■ **WHAT YOU NEED TO DO**
Copy the entries below word for word, minus the pictures.
──────────────────────────────
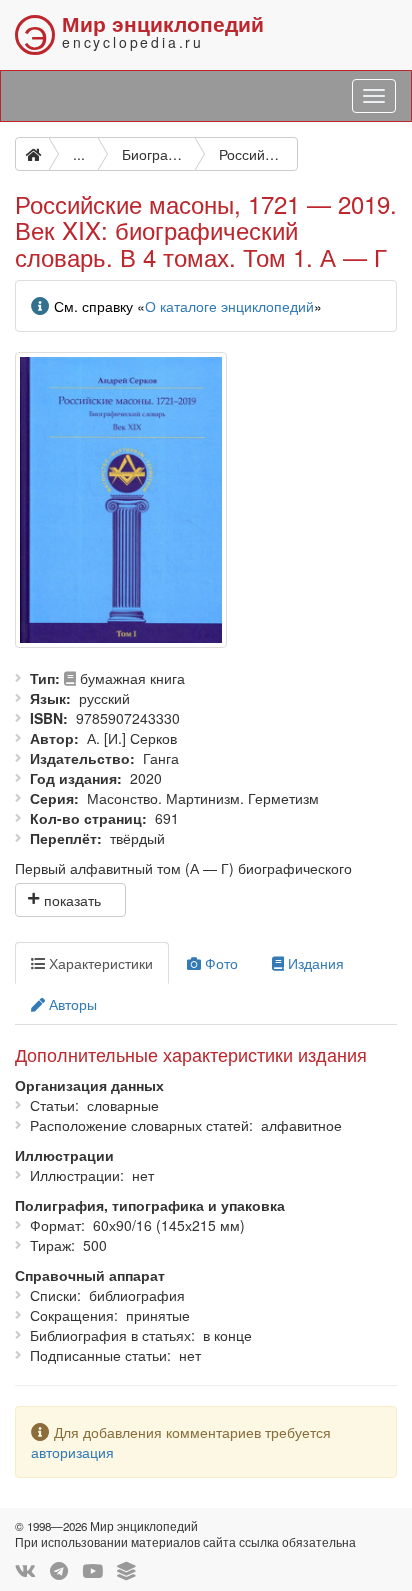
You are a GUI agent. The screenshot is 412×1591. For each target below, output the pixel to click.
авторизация (72, 1452)
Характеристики (99, 963)
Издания (314, 963)
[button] (70, 900)
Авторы (71, 1004)
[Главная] (32, 154)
──────────────────────────────
■ **RESPONSE**
You are a GUI agent. The screenshot is 412×1591. For each target below, output the pixel to click.
авторизация (72, 1452)
Характеристики (99, 963)
Издания (314, 963)
[button] (70, 900)
Авторы (71, 1004)
[Главная] (32, 154)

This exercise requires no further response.